═════ Exercise materials

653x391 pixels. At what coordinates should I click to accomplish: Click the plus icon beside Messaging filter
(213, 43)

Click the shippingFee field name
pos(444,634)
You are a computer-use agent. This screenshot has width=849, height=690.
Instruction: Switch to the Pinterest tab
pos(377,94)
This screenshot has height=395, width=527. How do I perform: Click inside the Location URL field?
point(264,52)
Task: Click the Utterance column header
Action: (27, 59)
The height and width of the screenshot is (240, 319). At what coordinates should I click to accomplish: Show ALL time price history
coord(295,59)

══════════
═════ Exercise materials

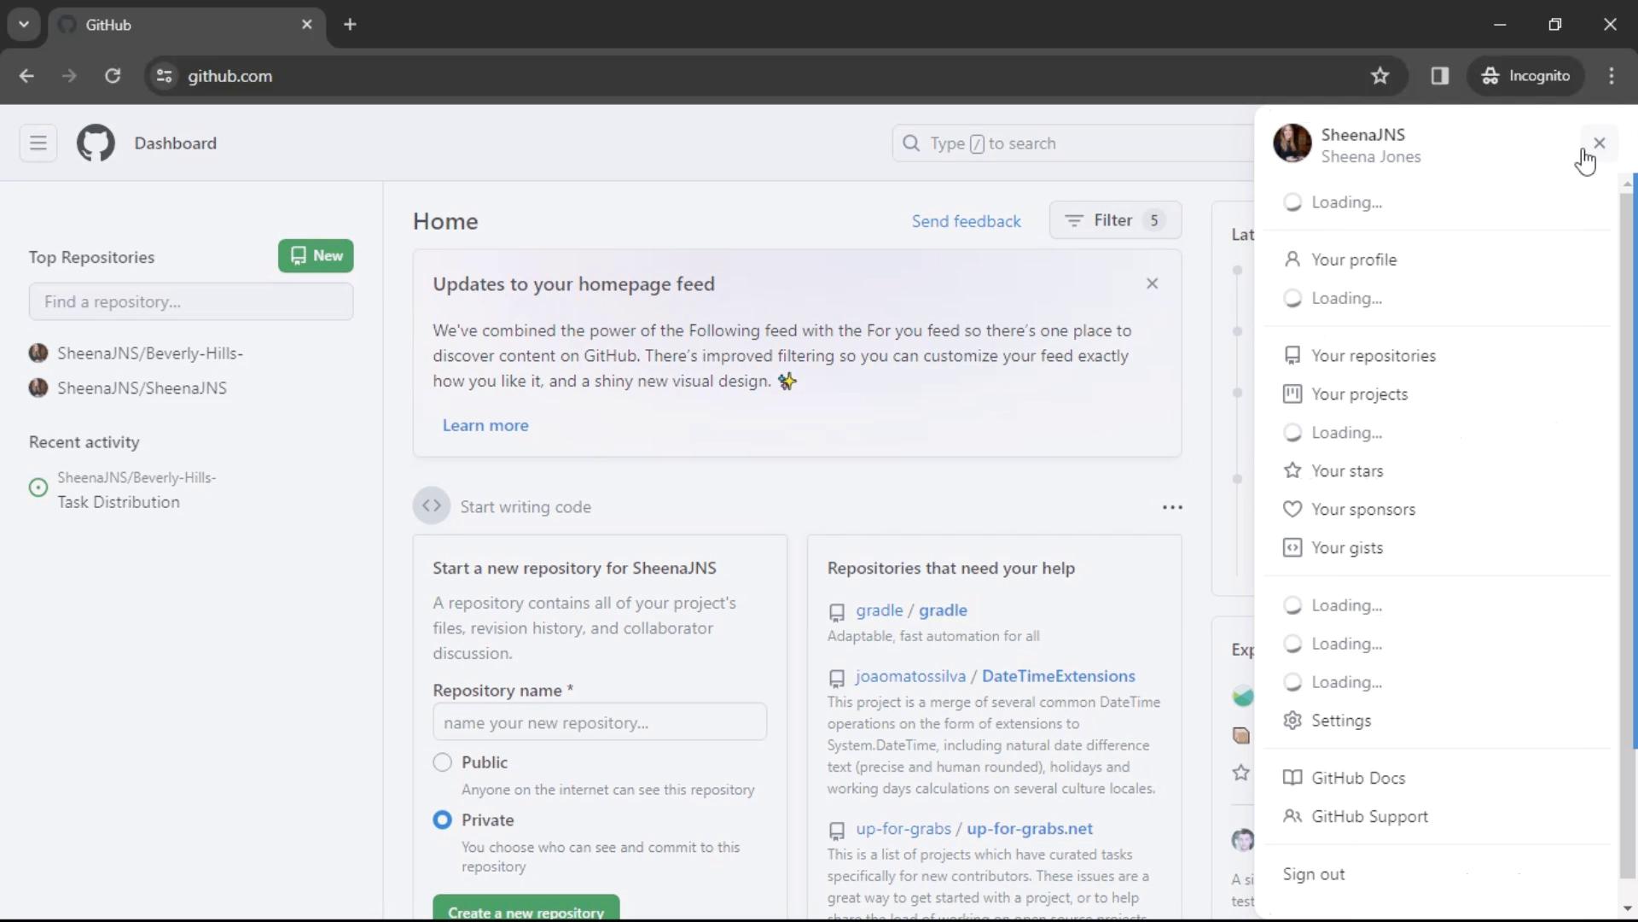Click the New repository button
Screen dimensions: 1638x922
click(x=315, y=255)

══════════

-- Work required --
Scan the entries above for the line containing "653x391 pixels. At", and copy it and all lines after it exactly, down to and including the line containing "You are a computer-use".

-- Exercise answer --
653x391 pixels. At what coordinates should I click to accomplish: Click the plus icon beside Messaging filter
(213, 43)

Click the shippingFee field name
pos(444,634)
You are a computer-use agent. This screenshot has width=849, height=690.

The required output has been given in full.